In geometry, you’d say that if a square has side *x*, then it has area *x*^{2}.

In calculus, you’d say more. First you’d say that if a square has side *near* *x*, then it has area *near* *x*^{2}. That is, area is a continuous function of the length of a side. As the length of the side changes, there’s never an abrupt jump in area. Next you could be more specific and say that a small change Δ*x* to a side of length *x* corresponds to approximately a change of 2*x* Δ*x* in the area.

In probability, you ask what is the area of a square like if you pick the length of its side at random. If you pick the length of the side from a distribution with mean μ, does the distribution of the area have mean μ^{2}? No, but if the probability distribution on side length is tightly concentrated around μ, then the distribution on area will be concentrated near μ^{2}. And you can approximate just how near the area is to μ^{2} using the delta method, analogous to the calculus discussion above.

If the distribution on side lengths is not particularly concentrated, finding the distribution on the area is more interesting. It will depend on the specific distribution on side length, and the mean area might not be particularly close to the square of the mean side length. The function to compute area is trivial, and yet the question of what happens when you stick a random variable into that function is not trivial. **Random variables** behave as you might expect when you stick them into linear functions, but **offer surprises when you stick them into nonlinear functions**.

Suppose you pick the length of the side of a square uniformly from the interval [0, 1]. Then the average side is 1/2, and so you might expect the average area to be 1/4. But the expected area is actually 1/3. You could see this a couple ways, analytically and empirically.
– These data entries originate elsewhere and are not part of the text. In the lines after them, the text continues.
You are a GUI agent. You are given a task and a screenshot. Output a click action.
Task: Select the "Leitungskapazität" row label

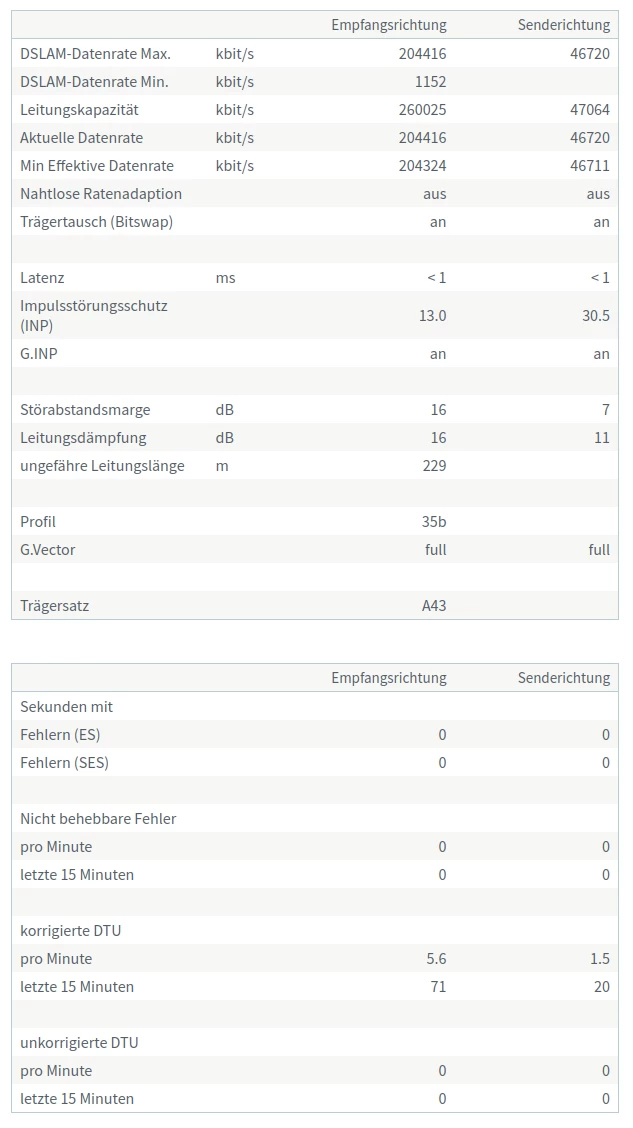click(x=79, y=110)
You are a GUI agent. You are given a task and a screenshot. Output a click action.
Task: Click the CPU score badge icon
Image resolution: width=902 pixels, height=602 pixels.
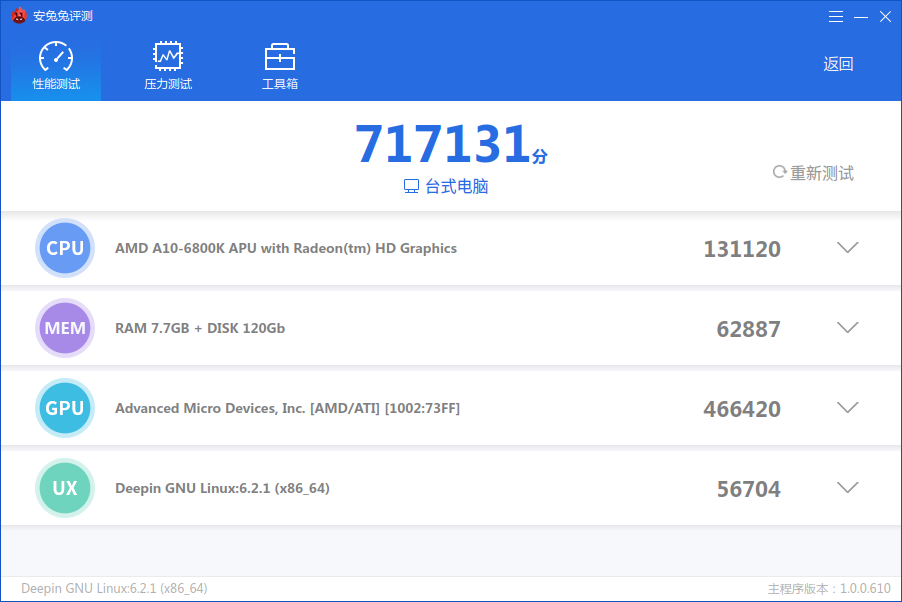[64, 247]
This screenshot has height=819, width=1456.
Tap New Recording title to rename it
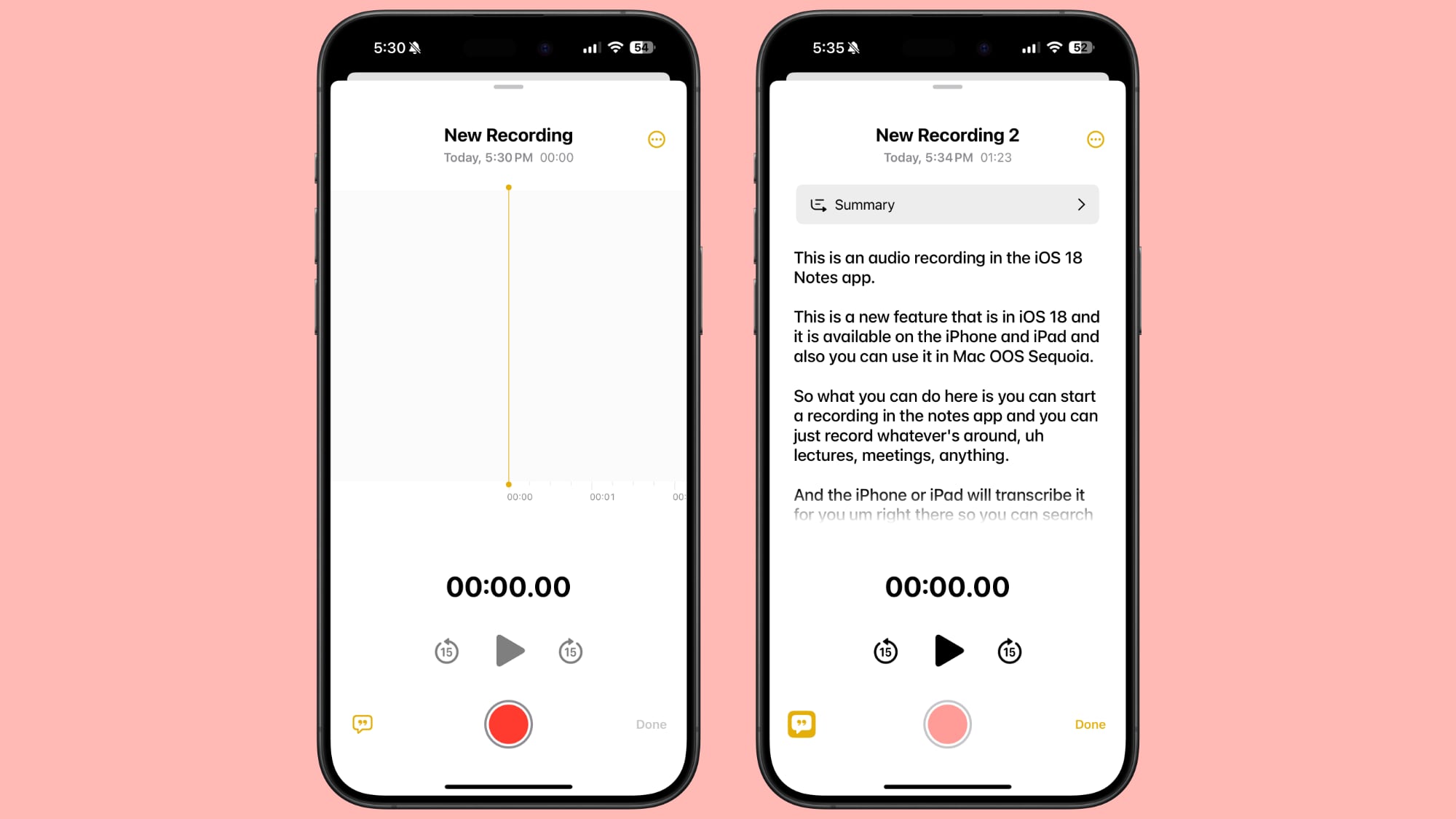point(507,134)
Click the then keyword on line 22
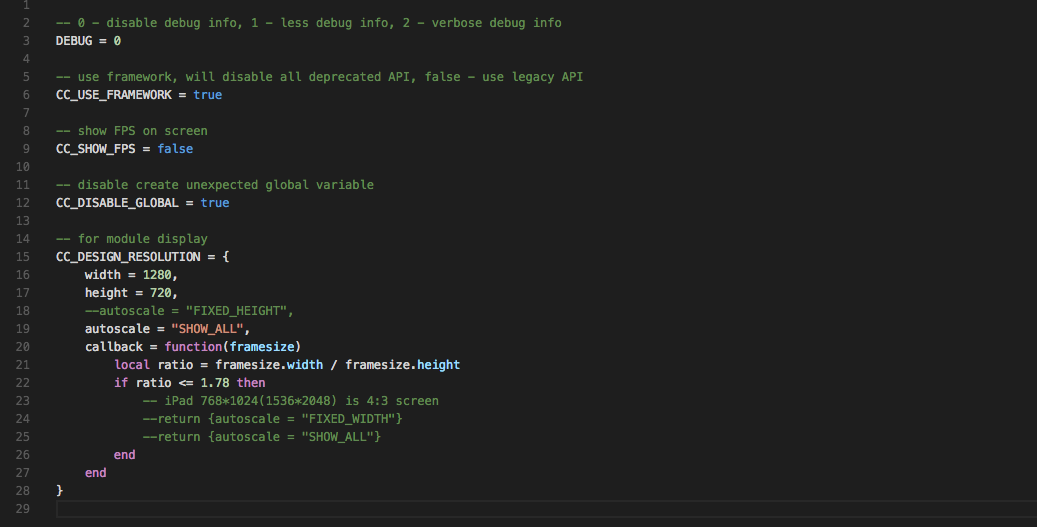The width and height of the screenshot is (1037, 527). point(251,383)
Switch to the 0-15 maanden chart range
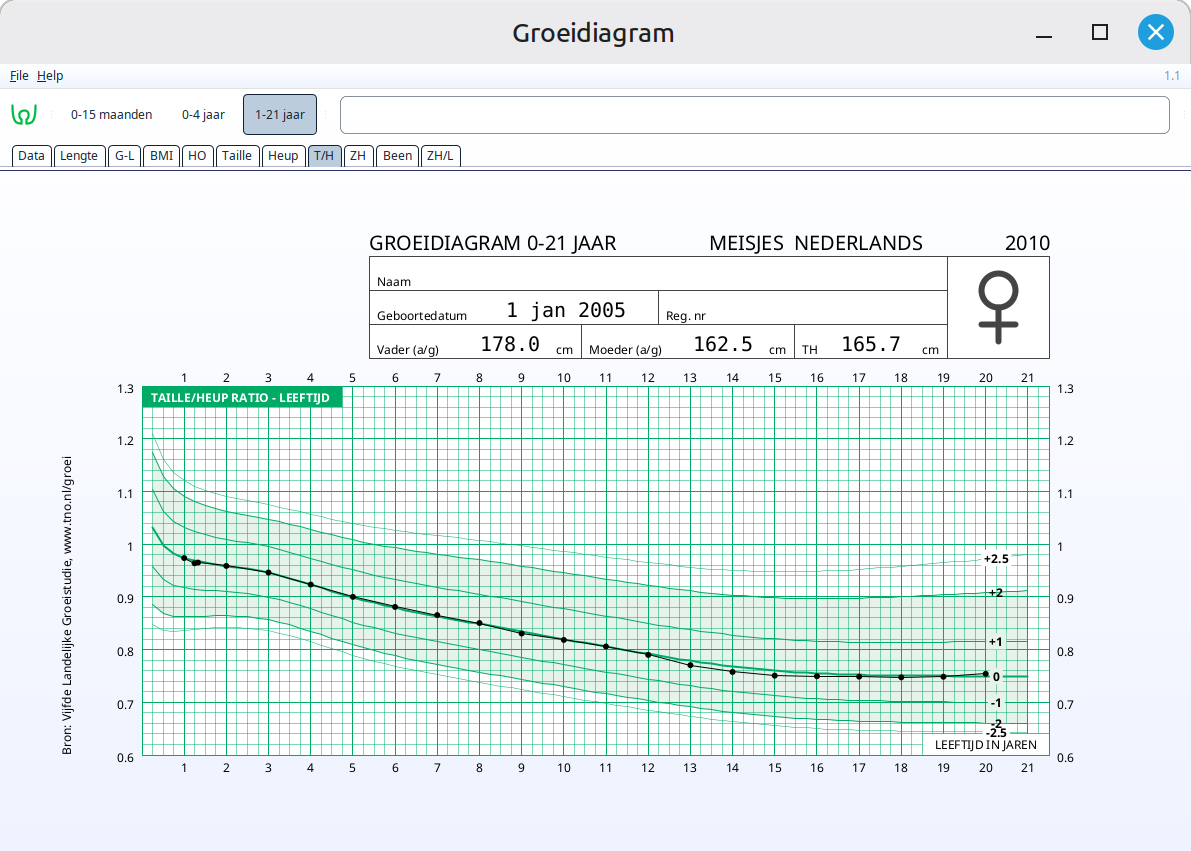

First an analytical derivation. If *X* has a uniform [0, 1] distribution and *Z* = *X*^{2}, then the CDF of *Z* is

Prob(*Z* ≤ *z*) = Prob(*X* ≤ √*z*) = √ *z*.

and so the PDF for *Z*, the derivative of the CDF, is -1/2√*z*. From there you can compute the expected value by integrating *z* times the PDF.

You could check your calculations by seeing whether simulation gives you similar results. Here’s a little Python code to do that.

from random import random N = 1000000 print( sum([random()**2 for _ in range(N)] )/N )

When I run this, I get 0.33386, close to 1/3.

Now lets look at an exponential distribution on side length with mean 1. Then a calculation similar to the one above shows that the expected value of the product is 2. You can also check this with simulation. This time we’ll be a little fancier and let SciPy generate our random values for us.

print( sum(expon.rvs(size=N)**2)/N )

When I ran this, I got 1.99934, close to the expected value of 2.

You’ll notice that in both examples, the expected value of the area is more than the square of the expected value of the side. This is not a coincidence but consequence of Jensen’s inequality. Squaring is a convex function, so the expected value of the square is larger than the square of the expected value for any random variable.

Hi John,

I can’t count the times I tell myself “I have GOT to remember this!” after reading one of your blog posts. Your brief yet lucid explanations put me well on the path from scratching a curiosity toward learning a tool.

Yet the simple fact that I have a mind like a steel sieve often leaves me with vague recall when I’m needing the right math to wrangle sense from a sensor or system or archive. Searching your blog generally fails because I’ve forgotten the nomenclature, leaving me to scan the posts, generally too quickly to recognize what I’m looking for.

Any chance of a book that would organize and connect your posts? The table of contents and index combined would prevent much pulling of hair, gnashing of teeth and rending of clothes. At least on my part.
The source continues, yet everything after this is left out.